Most advice for trying to land a good job is overwhelming. Long gone are the days when your resume needed only a simple template that consisted of 12-point Times New Roman font, bullet points and one or two pages, maximum. These days, Buzzfeed highlights a wildly unconventional resume that landed some lucky lady a six-figure job on the spot or a list of 12 reasons why you must create a video resume.
When recruiters and hiring managers spend a reported six seconds on your resume, how can you possibly stand out? According to the experts, the key is to keep your resume straightforward yet professional, avoid linking to online profiles, which are often distracting and unnecessary, and focus on highlighting your skills, education and experience. In short, keep it simple!
WOMEN IN NUMBERS: Nearly 80 Percent
When it comes to diversity in investments and startups, things look pretty bleak. According to a recent LinkedIn survey, nearly 80 percent of venture capitalist and startup founders admit they aren’t supporting initiatives to increase diversity among employees. That means if your resume says “John Smith,” you’re more likely to be hired on or invested in. Bummer.
That’s why we are excited about women who are saying damn the man and creating their own venture-capital companies. After all, investing in diverse teams and diverse portfolios is simply good business.
WOMAN TO WATCH: Stephanie Lampkin, Founder and CEO of Blendoor
When recruiters spend only six seconds scanning each resume, something tells me they’re not getting much. But even a name or headshot is enough to evoke certain biases. In fact, studies show that identical resumes baring only different names often result in a very different response rate from employers.
Luckily for job hunters, Stephanie Lampkin recognizes this as a key impediment to building diverse workforces and she’s doing something about it. Stephanie created a much-needed blind-recruiting application called Blendoor, which facilitates job matching based on merit, not outdated molds. Blendoor hides job-seeking candidates’ names, photos and age, so hirers’ unconscious bias is naturally removed.
Stephanie came up with the idea after eyeballing a Silicon Valley employee-diversity report, in which many high-level execs stated there are just not enough qualified women and women of color applying for tech jobs. Stephanie knew this was bogus. After all, women earn about 61 percent of U.S. academic degrees, but female representation in U.S. tech companies only amounts to about 23 percent.
Stephanie has a resume many of us would covet, boasting a science-and-engineering degree from Stanford and a master’s degree from MIT. She even learned how to code at 13 and was fluent in computer-programming languages by 15. Despite her remarkable qualifications, Stephanie, an African-American woman, went through eight rounds of interviews at a well-to-do tech firm in Silicon Valley before she was told she didn’t have a “technical enough” background for a role in software engineering.

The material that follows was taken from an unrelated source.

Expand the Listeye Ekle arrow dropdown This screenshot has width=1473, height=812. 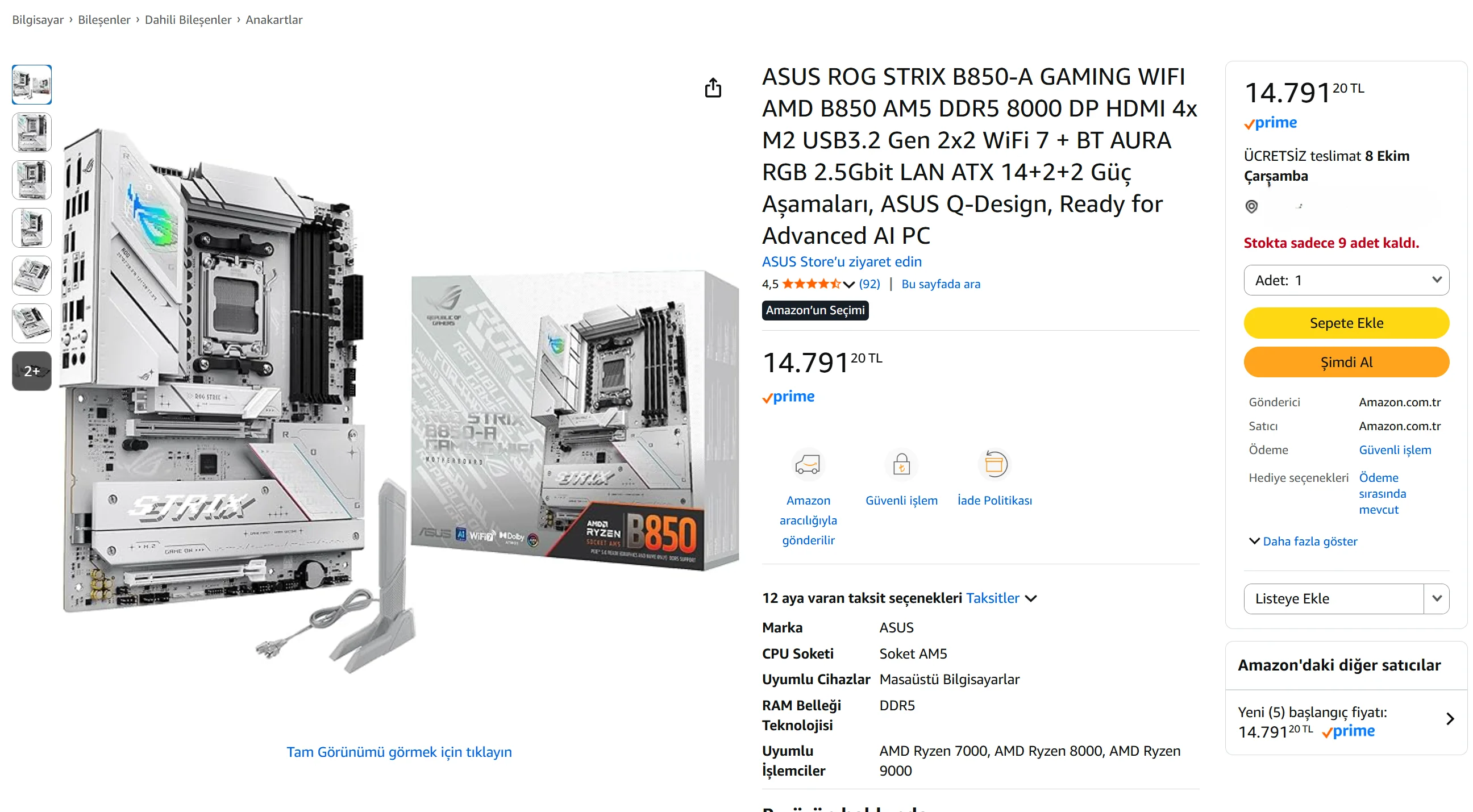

But instead of dwelling on that early rejection, Stephanie used her experience and brainpower to create a company that tears down such inherent biases in hiring.
The hope is that Blendoor makes hirers accountable. As Stephanie notes, “When you know you’re being watched, it makes you a little bit more conscious about what you’re doing.”
QUITE THE QUOTE
It’s easy to give up when you’re beaten down, when you’re told you’re not good enough or when you’re discriminated against because of your gender or skin tone. But don’t give up. As the first African-American woman elected to U.S. Congress, Shirley Chisholm, said:
“If they don’t give you a seat at the table, bring a folding chair.”